What is your brand really worth?

2012-01-17 00:00

THE intangible assets of a business, including its brands, are often said to be its most valuable assets. However, as brands are intangible assets, convincing others of the actual monetary value of a brand depends on acceptance and credibility of the method of valuation.

In a significant development for brand valuation methodology, the International Standards Organisation (ISO) recently published an international standard for monetary brand valuation — ISO 10668:2010.

This form of brand valuationspecifies uniform requirements and procedures for monetary brand value measurement.

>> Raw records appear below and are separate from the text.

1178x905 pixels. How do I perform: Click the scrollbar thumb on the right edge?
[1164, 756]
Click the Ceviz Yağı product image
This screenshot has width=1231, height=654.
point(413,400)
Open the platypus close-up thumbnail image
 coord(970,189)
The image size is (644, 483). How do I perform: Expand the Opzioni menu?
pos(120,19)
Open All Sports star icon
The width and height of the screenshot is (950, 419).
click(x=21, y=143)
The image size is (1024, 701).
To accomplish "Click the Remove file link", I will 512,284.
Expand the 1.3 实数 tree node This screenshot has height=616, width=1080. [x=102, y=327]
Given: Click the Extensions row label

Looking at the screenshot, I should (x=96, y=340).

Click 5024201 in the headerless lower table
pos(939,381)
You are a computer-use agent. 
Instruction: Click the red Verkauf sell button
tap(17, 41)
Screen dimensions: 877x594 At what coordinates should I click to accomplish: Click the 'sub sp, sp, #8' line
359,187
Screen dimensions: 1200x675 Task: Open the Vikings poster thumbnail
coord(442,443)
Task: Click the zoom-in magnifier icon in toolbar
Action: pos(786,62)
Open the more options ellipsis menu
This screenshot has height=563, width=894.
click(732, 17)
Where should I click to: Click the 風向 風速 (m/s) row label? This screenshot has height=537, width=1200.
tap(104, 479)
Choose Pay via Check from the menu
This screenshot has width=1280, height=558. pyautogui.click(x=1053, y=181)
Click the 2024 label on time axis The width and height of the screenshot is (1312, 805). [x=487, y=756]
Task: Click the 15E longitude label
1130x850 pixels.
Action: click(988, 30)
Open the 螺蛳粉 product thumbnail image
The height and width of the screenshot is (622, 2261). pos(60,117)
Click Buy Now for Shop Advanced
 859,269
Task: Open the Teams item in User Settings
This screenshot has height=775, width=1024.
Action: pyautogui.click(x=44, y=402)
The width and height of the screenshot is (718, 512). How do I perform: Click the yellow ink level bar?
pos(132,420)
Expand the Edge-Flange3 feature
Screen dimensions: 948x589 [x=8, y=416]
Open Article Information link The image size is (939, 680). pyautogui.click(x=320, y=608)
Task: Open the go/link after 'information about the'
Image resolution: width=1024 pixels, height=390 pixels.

“Unsurprisingly, the ISO standard rubber-stamps the three main methods of brand valuation that have commonly been used by legal practitioners and financial services professionals to evaluate brands. ISO 10668:2010 states that brands may be valued by applying the income, market or cost approaches,” said Christophe van Zyl, senior associate at Intellectual Property (IP) law firm Adams & Adams.

According to Van Zyl, the ISO guideline is significant for a number of reasons. Among these is uniformity. “There have always been personal preferences of the approaches by individual practitioners when measuring brands. ISO 10668:2010 creates uniform procedures and methodologies for each of the three main methods of brand valuation,” said Van Zyl.

Practicality also constitutes an important part of the evaluation. It is now possible to create an acceptable standard of valuation for both the seller and the purchaser by stating that the value of the brands shall be determined according to a particular method and in accordance with specific guidelines in ISO 10668:2010.

“ISO 10669:2010 should be embraced by authorities, businesses, auditors and even business brokers. It brings integrity to brand evaluation. If the guidelines of ISO 10669:2010 are applied, it becomes more difficult to inflate or reduce the apparent value of a business by using methodology or procedures that are unconventional or inconsistent with consistent practices.

There are a number of definitions for a trademark in legislation that regulates the monopolisation of signs that are used to distinguish goods or services in the course of trade. “Statutes in different countries are not consistent. Also, a brand from a financial perspective and a trademark in a legal regulatory sense are not seen by industry to be one and the same. ISO 10668:2010 provides certainty in defining a brand,” said Van Zyl.

For the purpose of brand evaluation, ISO 10668:2010 defines a brand to be “a marketing-related intangible asset including, but not limited to, names, terms signs, symbols, logos and designs or a combination of these, intended to identify goods, services, entities, or a combination of these, creating distinctive images and associations in the minds of stakeholders, thereby generating economic benefits-values”.

Van Zyl said it is notable that ISO 10668:2010 does not make it compulsory for a brand to be registered as a trademark in order for it to be identifiable as an asset that may be separated from the goodwill of a business. “It is significant, as the courts in many countries, including South Africa, have indicated that a so-called “unregistered” trademark cannot be separated from the goodwill of a business and must be sold together with a business as a going concern.”

The current definition of a brand is intended to avoid technical legal issues when determining the value of a business for the purposes of a sale transaction but, for many purposes, a mark will have to be registered in South Africa for a valuation to be relevant.